Rewrite the material below, replacing "Where should I click to" with "Which point should I click to" everywhere it occurs and leaving everything else unchanged.

_Records to process_
========

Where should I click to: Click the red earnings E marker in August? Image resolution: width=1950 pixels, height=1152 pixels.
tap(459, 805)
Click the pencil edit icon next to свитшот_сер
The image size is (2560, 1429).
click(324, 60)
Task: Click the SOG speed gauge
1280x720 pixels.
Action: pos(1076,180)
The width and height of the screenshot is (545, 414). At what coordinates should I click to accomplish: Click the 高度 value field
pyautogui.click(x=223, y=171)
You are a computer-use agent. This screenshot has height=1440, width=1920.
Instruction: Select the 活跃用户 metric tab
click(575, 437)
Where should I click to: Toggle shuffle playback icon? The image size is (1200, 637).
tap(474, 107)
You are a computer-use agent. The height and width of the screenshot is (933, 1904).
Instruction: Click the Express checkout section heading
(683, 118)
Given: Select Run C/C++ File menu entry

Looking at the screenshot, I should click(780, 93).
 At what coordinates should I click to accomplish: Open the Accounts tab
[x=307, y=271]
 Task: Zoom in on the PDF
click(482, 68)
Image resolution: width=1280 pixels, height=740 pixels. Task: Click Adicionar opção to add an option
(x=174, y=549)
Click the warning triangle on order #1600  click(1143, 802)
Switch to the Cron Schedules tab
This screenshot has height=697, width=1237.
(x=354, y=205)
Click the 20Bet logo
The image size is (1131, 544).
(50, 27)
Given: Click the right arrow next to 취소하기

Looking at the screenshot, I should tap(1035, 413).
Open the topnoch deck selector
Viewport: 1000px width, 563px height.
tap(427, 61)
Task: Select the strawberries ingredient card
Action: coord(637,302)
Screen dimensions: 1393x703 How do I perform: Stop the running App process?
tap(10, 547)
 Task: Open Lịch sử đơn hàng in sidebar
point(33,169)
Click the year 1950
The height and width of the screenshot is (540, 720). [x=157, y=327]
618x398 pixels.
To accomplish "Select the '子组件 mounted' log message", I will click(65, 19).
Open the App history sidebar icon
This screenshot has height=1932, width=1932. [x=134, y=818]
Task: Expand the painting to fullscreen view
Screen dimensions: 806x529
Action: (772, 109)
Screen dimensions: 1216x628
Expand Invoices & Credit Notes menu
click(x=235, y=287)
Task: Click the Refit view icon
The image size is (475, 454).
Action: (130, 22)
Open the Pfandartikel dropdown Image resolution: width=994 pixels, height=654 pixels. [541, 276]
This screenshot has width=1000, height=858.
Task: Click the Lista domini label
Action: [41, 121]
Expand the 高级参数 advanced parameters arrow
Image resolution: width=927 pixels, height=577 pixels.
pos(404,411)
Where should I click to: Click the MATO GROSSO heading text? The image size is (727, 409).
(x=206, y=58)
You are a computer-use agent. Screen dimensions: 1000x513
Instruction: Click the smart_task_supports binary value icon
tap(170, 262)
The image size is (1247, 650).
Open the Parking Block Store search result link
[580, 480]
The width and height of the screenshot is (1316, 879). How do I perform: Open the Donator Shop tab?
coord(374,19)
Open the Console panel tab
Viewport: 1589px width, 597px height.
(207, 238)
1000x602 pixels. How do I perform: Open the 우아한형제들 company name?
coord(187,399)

========

_Task solution_
Which point should I click to: Click the red earnings E marker in August? Image resolution: width=1950 pixels, height=1152 pixels.
tap(459, 805)
Click the pencil edit icon next to свитшот_сер
The image size is (2560, 1429).
click(324, 60)
Task: Click the SOG speed gauge
1280x720 pixels.
Action: pos(1076,180)
The width and height of the screenshot is (545, 414). At what coordinates should I click to accomplish: Click the 高度 value field
pyautogui.click(x=223, y=171)
You are a computer-use agent. This screenshot has height=1440, width=1920.
Instruction: Select the 活跃用户 metric tab
click(575, 437)
Which point should I click to: Toggle shuffle playback icon? The image size is (1200, 637).
tap(474, 107)
You are a computer-use agent. The height and width of the screenshot is (933, 1904).
Instruction: Click the Express checkout section heading
(683, 118)
Given: Select Run C/C++ File menu entry

Looking at the screenshot, I should click(780, 93).
 At what coordinates should I click to accomplish: Open the Accounts tab
[x=307, y=271]
 Task: Zoom in on the PDF
click(482, 68)
Image resolution: width=1280 pixels, height=740 pixels. Task: Click Adicionar opção to add an option
(x=174, y=549)
Click the warning triangle on order #1600  click(1143, 802)
Switch to the Cron Schedules tab
This screenshot has height=697, width=1237.
(x=354, y=205)
Click the 20Bet logo
The image size is (1131, 544).
(50, 27)
Given: Click the right arrow next to 취소하기

Looking at the screenshot, I should tap(1035, 413).
Open the topnoch deck selector
Viewport: 1000px width, 563px height.
tap(427, 61)
Task: Select the strawberries ingredient card
Action: coord(637,302)
Screen dimensions: 1393x703 How do I perform: Stop the running App process?
tap(10, 547)
 Task: Open Lịch sử đơn hàng in sidebar
point(33,169)
Click the year 1950
The height and width of the screenshot is (540, 720). [x=157, y=327]
618x398 pixels.
To accomplish "Select the '子组件 mounted' log message", I will click(65, 19).
Open the App history sidebar icon
This screenshot has height=1932, width=1932. [x=134, y=818]
Task: Expand the painting to fullscreen view
Screen dimensions: 806x529
Action: (772, 109)
Screen dimensions: 1216x628
Expand Invoices & Credit Notes menu
click(x=235, y=287)
Task: Click the Refit view icon
The image size is (475, 454).
Action: (130, 22)
Open the Pfandartikel dropdown Image resolution: width=994 pixels, height=654 pixels. [541, 276]
This screenshot has width=1000, height=858.
Task: Click the Lista domini label
Action: [41, 121]
Expand the 高级参数 advanced parameters arrow
Image resolution: width=927 pixels, height=577 pixels.
pos(404,411)
Which point should I click to: Click the MATO GROSSO heading text? The image size is (727, 409).
(x=206, y=58)
You are a computer-use agent. Screen dimensions: 1000x513
Instruction: Click the smart_task_supports binary value icon
tap(170, 262)
The image size is (1247, 650).
Open the Parking Block Store search result link
[580, 480]
The width and height of the screenshot is (1316, 879). How do I perform: Open the Donator Shop tab?
coord(374,19)
Open the Console panel tab
Viewport: 1589px width, 597px height.
(207, 238)
1000x602 pixels. How do I perform: Open the 우아한형제들 company name?
coord(187,399)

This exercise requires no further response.